··· Listed entries
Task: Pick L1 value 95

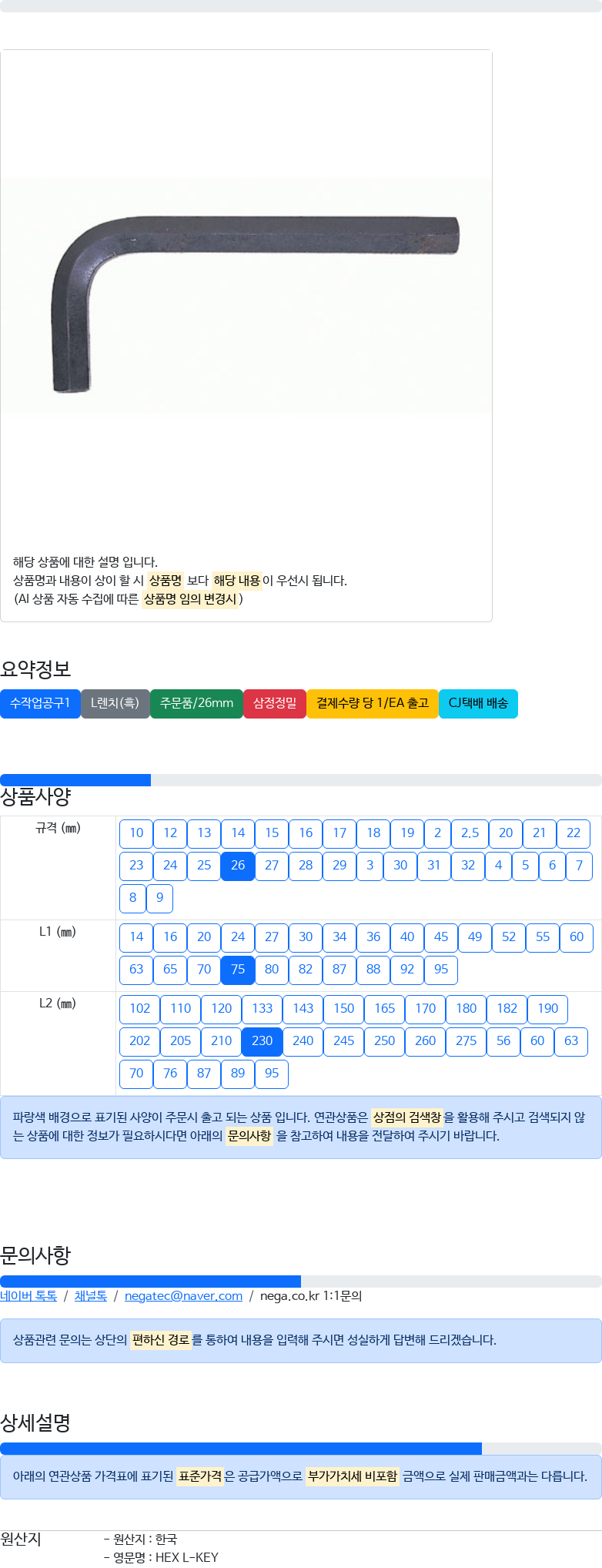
······
··· Listed entries
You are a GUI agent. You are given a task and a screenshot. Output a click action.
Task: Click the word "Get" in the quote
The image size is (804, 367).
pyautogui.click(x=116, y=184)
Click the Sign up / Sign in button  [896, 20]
······
(What the task requires):
Shift every answer coordinate up by 110 in the part that opens with the line containing "You are a GUI" and closes with the line containing "Click the Sign", both lines included. Write out that whole part again, item wording included, changing only the coordinates.

(Task output):
You are a GUI agent. You are given a task and a screenshot. Output a click action.
Task: Click the word "Get" in the quote
The image size is (804, 367).
pyautogui.click(x=226, y=294)
Click the Sign up / Sign in button  [1006, 130]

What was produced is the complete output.